[[ Data records, beginning ]]

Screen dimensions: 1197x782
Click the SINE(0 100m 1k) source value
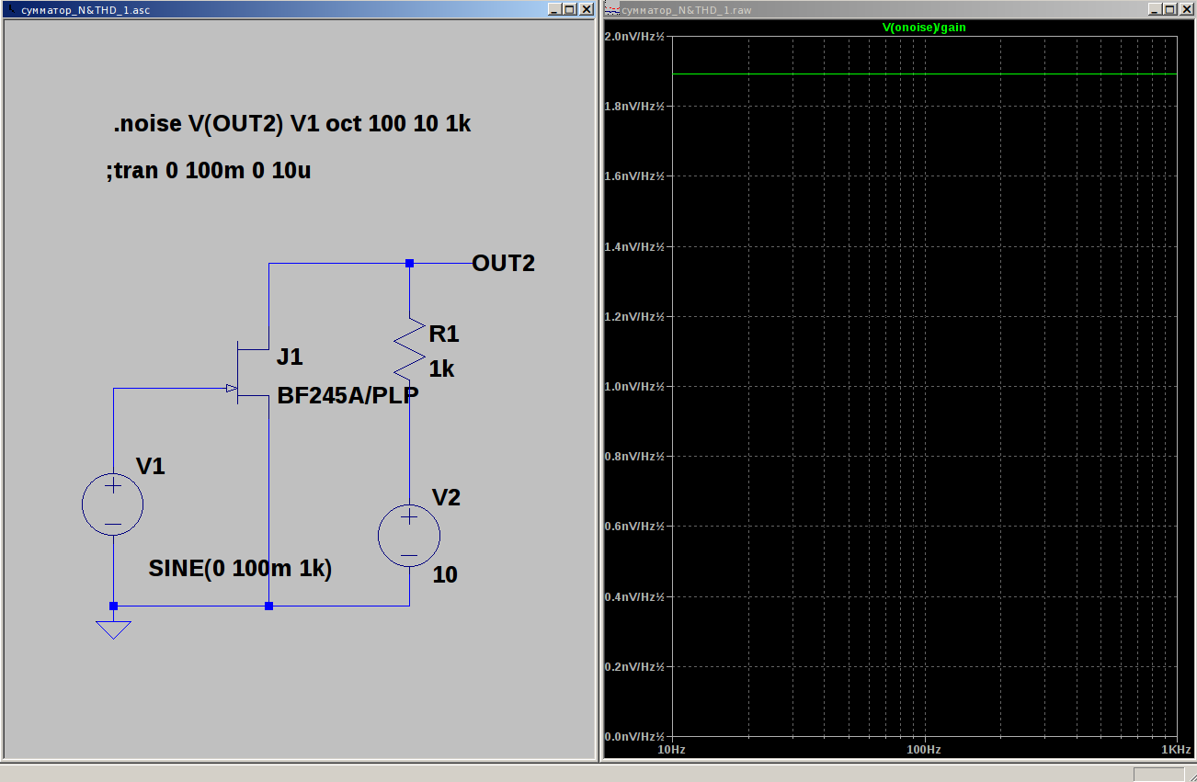[x=240, y=569]
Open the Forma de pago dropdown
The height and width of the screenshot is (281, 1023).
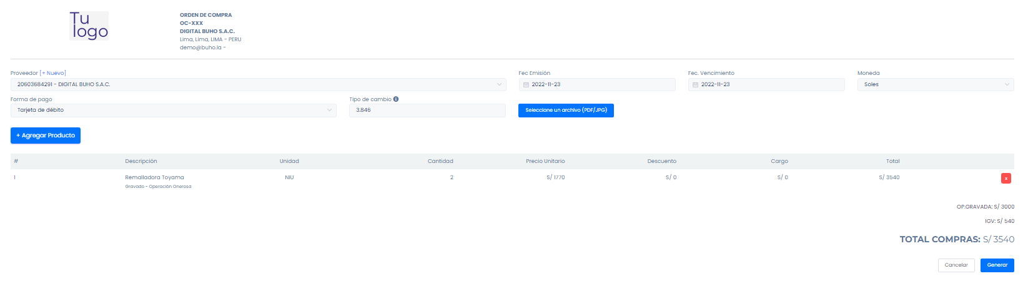(173, 111)
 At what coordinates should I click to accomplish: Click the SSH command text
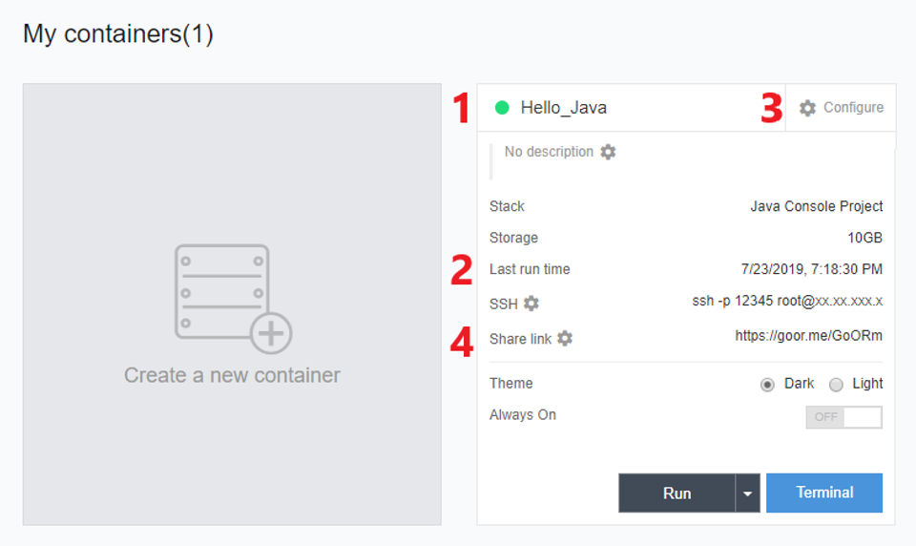pyautogui.click(x=786, y=302)
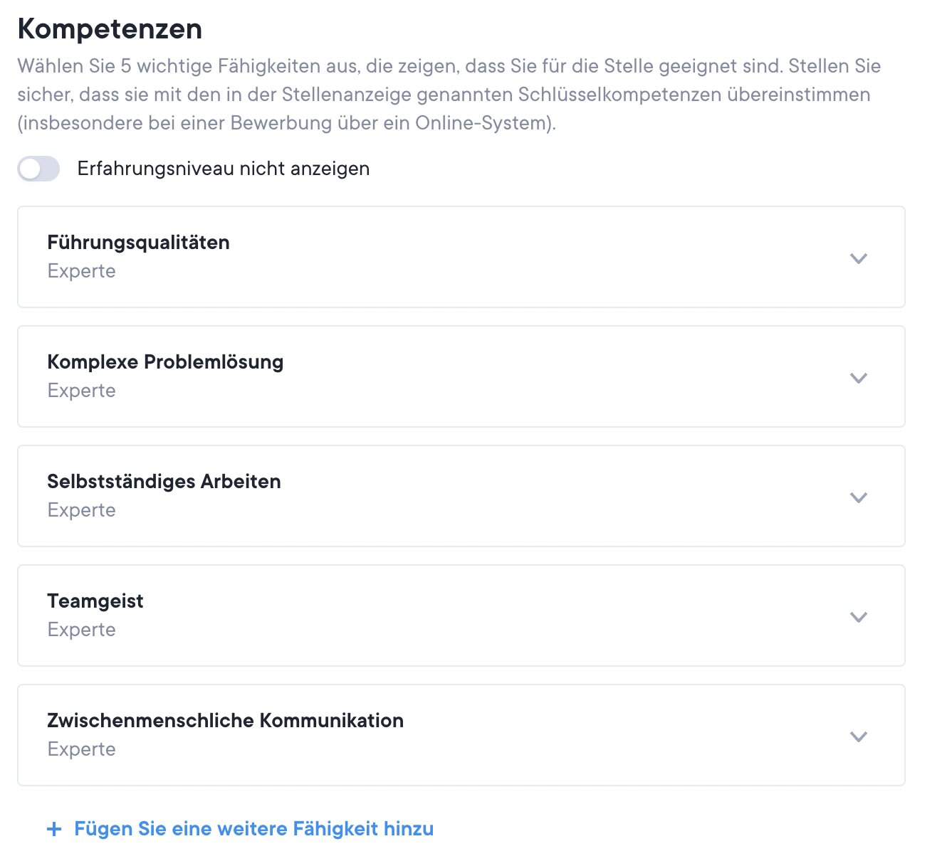Click 'Experte' level under Selbstständiges Arbeiten
Viewport: 947px width, 861px height.
coord(81,510)
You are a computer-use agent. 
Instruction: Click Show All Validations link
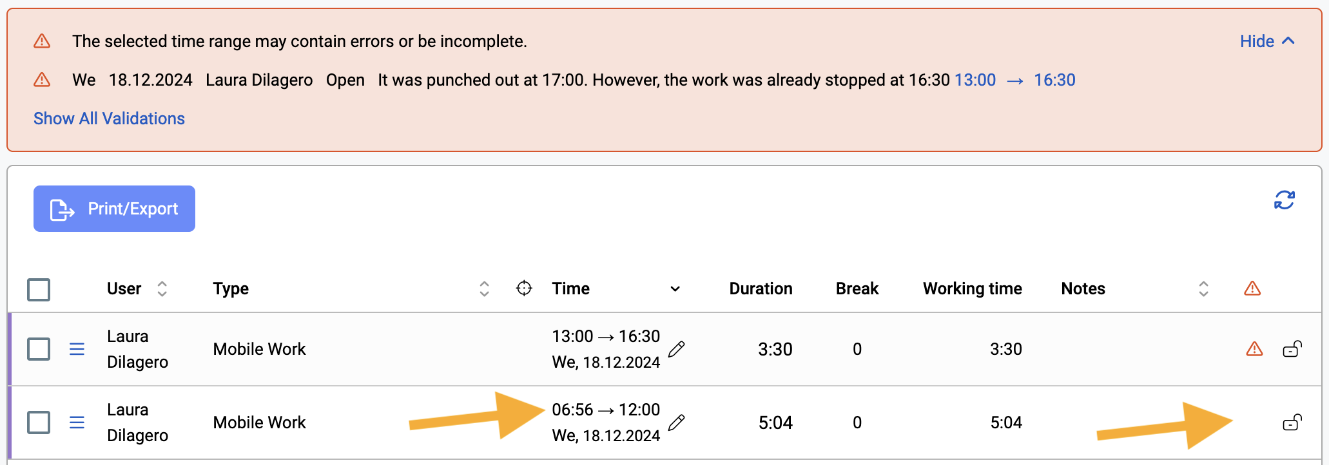point(109,119)
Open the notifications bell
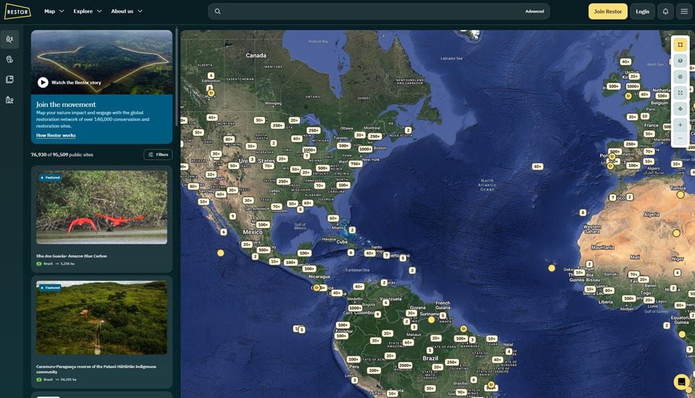This screenshot has width=695, height=398. click(665, 11)
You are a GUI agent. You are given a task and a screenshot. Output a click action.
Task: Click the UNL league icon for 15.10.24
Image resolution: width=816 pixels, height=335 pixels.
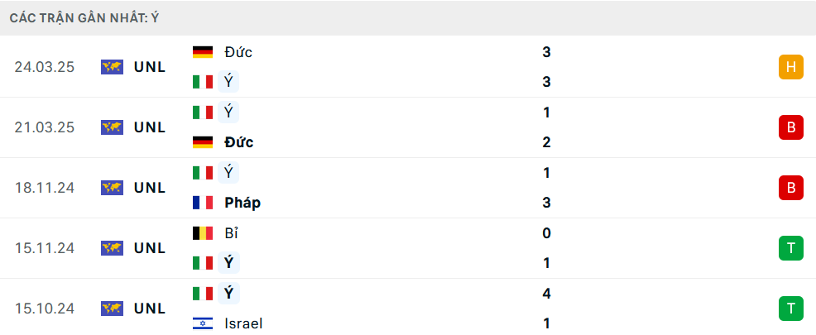[x=112, y=309]
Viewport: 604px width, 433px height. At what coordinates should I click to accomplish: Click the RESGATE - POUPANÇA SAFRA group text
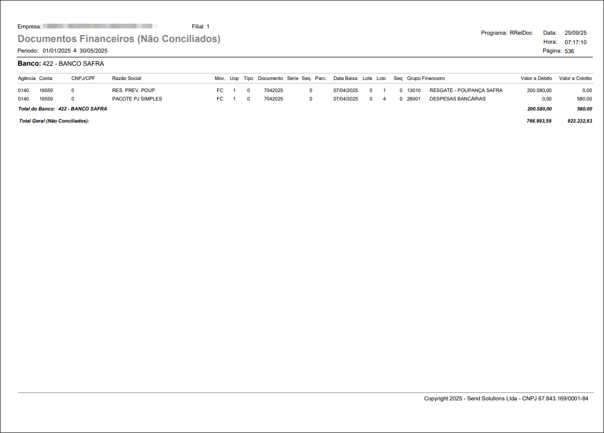click(465, 90)
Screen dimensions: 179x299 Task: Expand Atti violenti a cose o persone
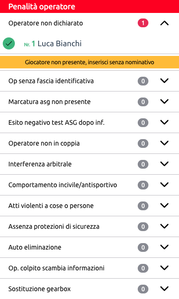pyautogui.click(x=164, y=206)
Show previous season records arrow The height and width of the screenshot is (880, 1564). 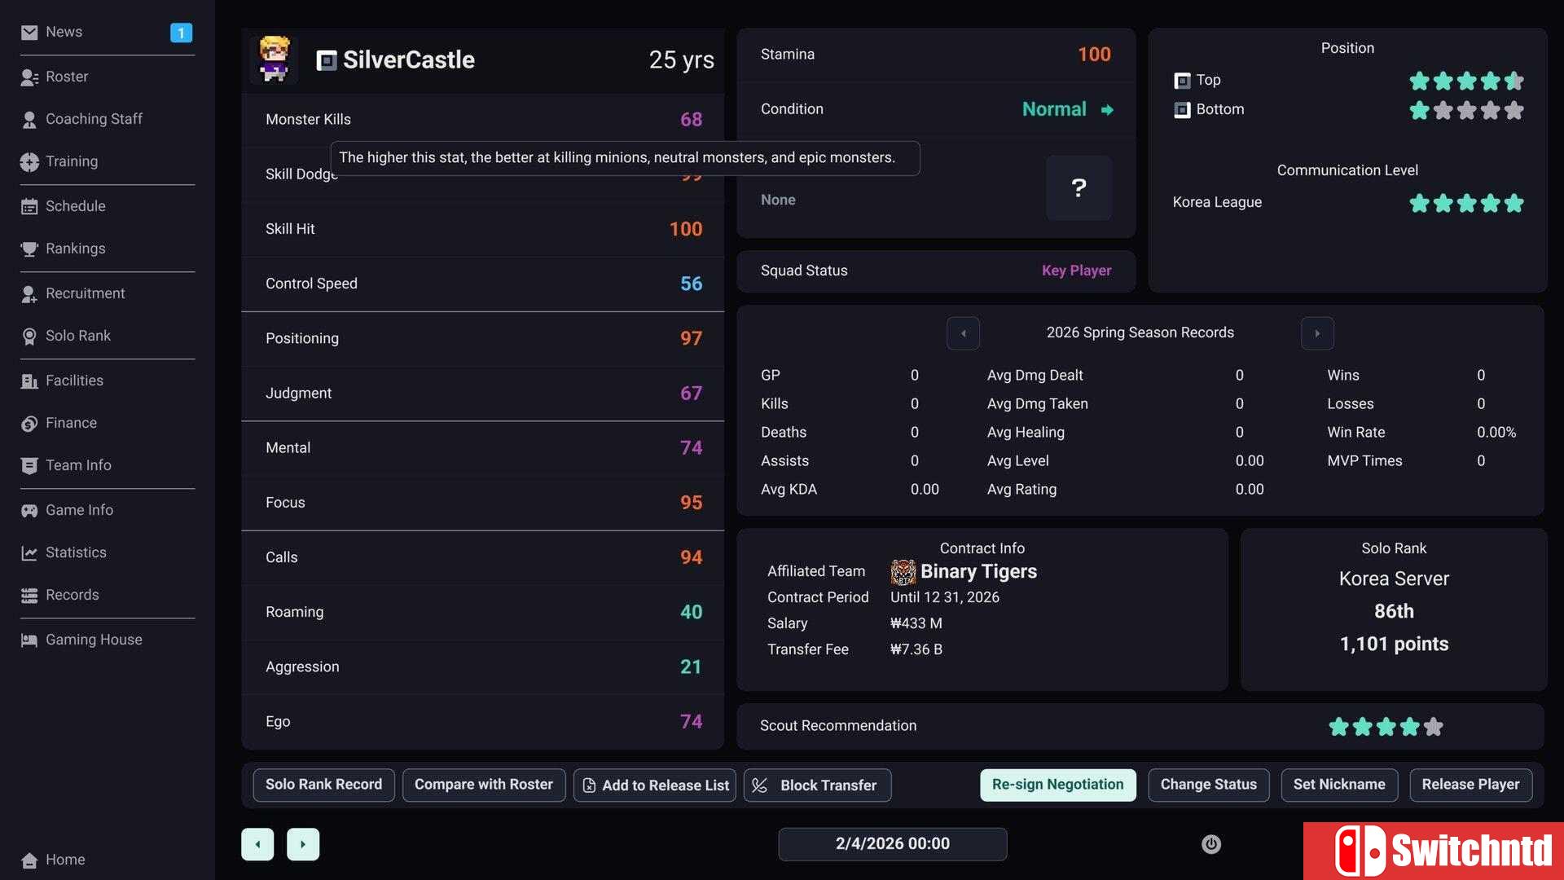pos(963,333)
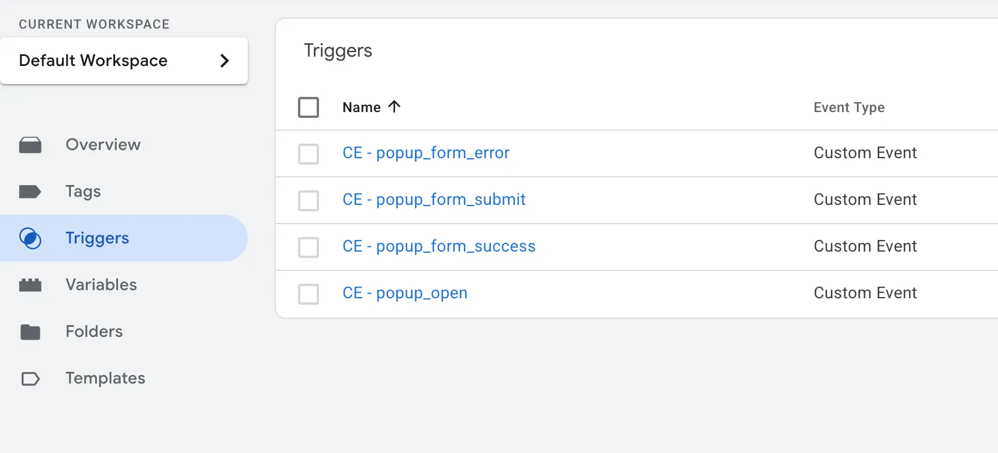Sort by the Event Type column header
The width and height of the screenshot is (998, 453).
click(849, 107)
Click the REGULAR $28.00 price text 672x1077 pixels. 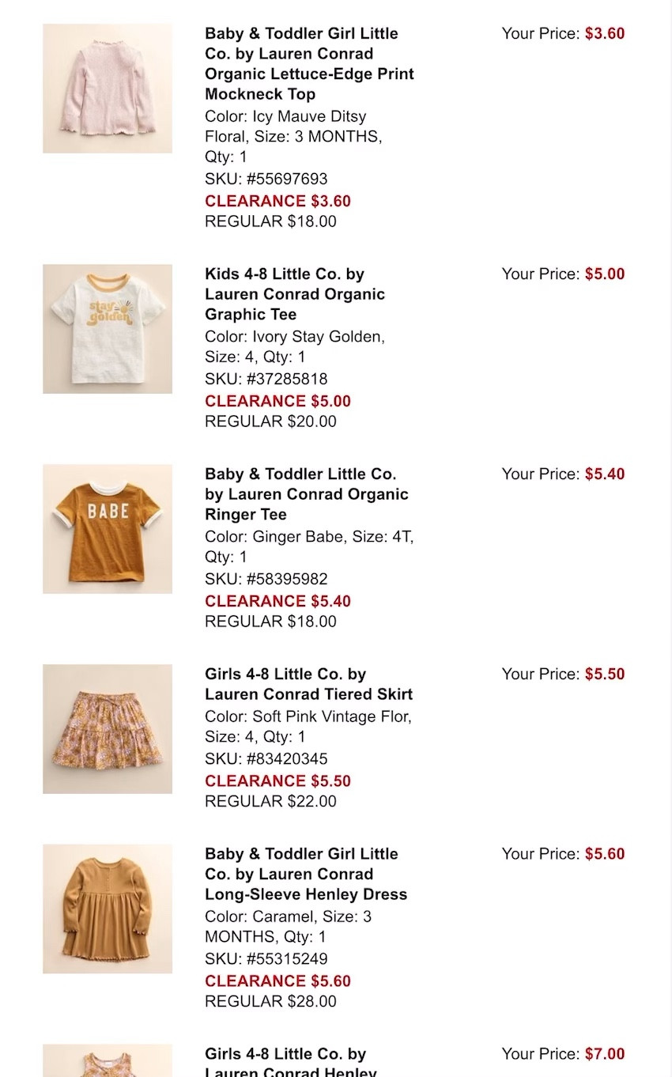click(270, 1001)
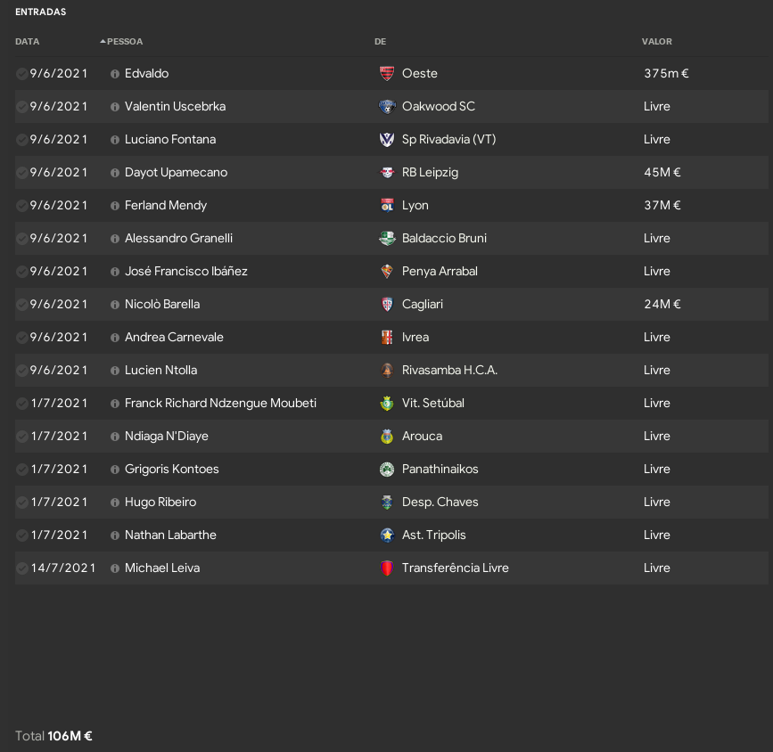The width and height of the screenshot is (773, 752).
Task: Sort transfers by the VALOR column
Action: tap(657, 41)
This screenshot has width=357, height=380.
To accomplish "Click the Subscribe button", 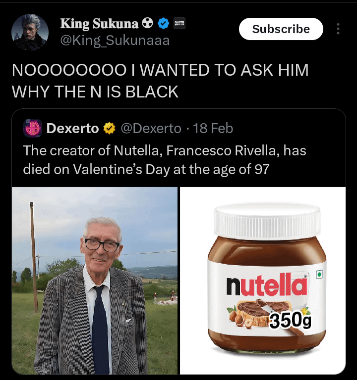I will [281, 29].
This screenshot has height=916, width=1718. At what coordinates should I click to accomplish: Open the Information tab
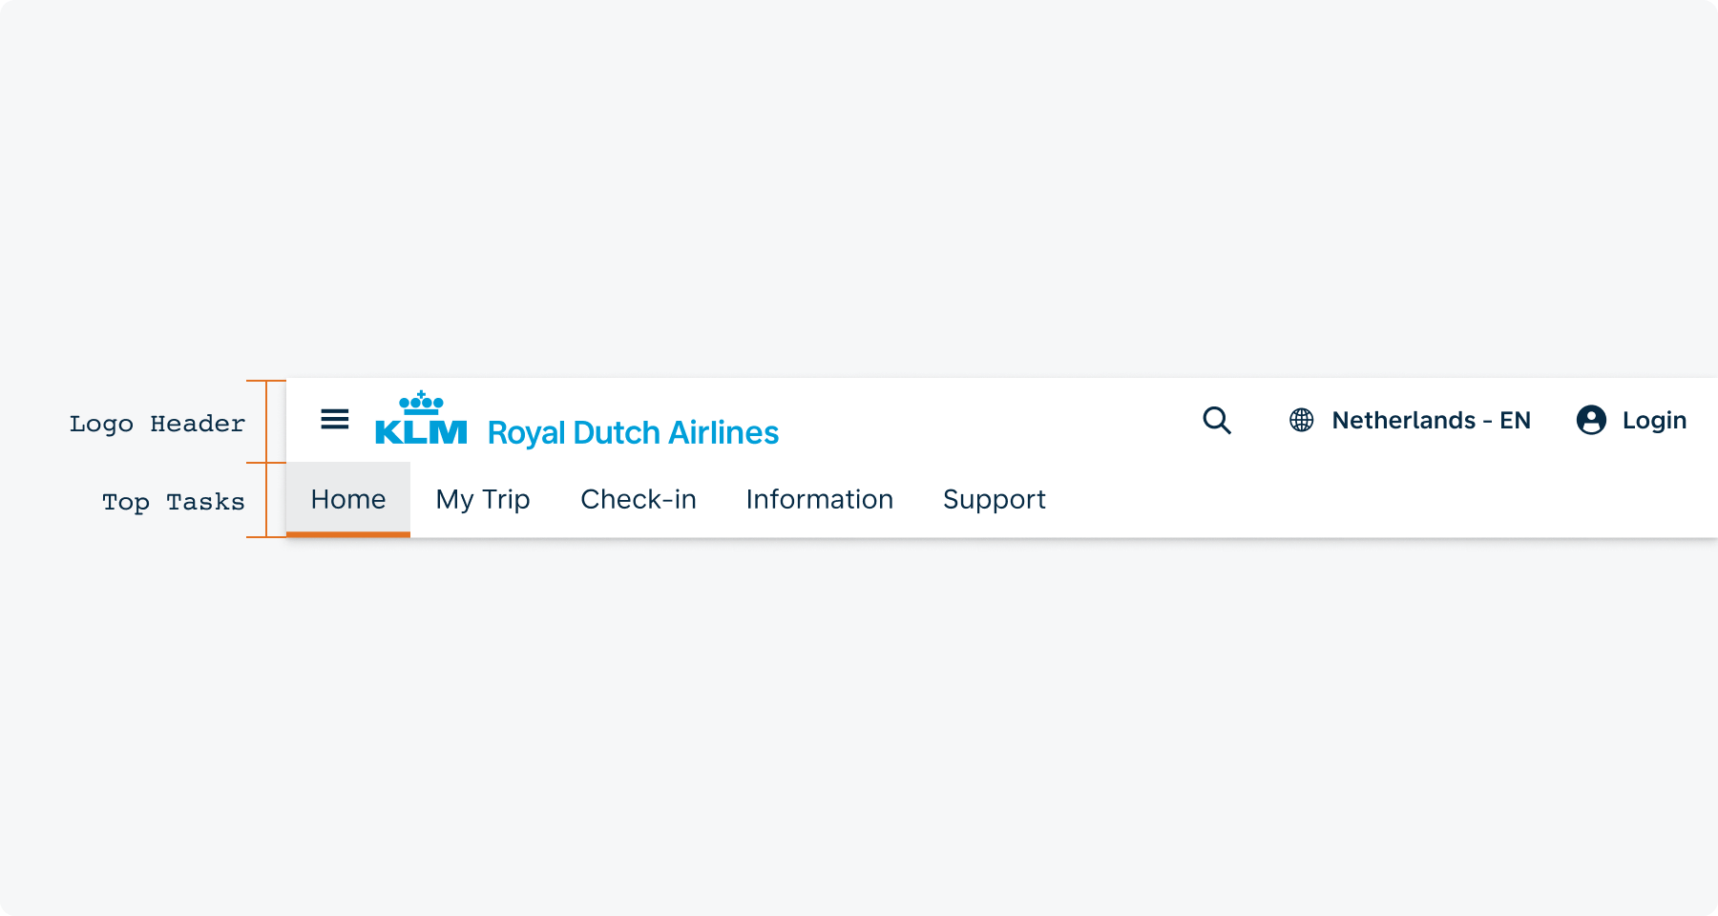click(820, 499)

[[ Data records, end ]]

Exercise aim: Identify each line in the records above containing the word "agent"; copy those lines.

Reply:
You are a computer-use agent. 
You are a GUI agent. You are given a task and a screenshot. Output a click action.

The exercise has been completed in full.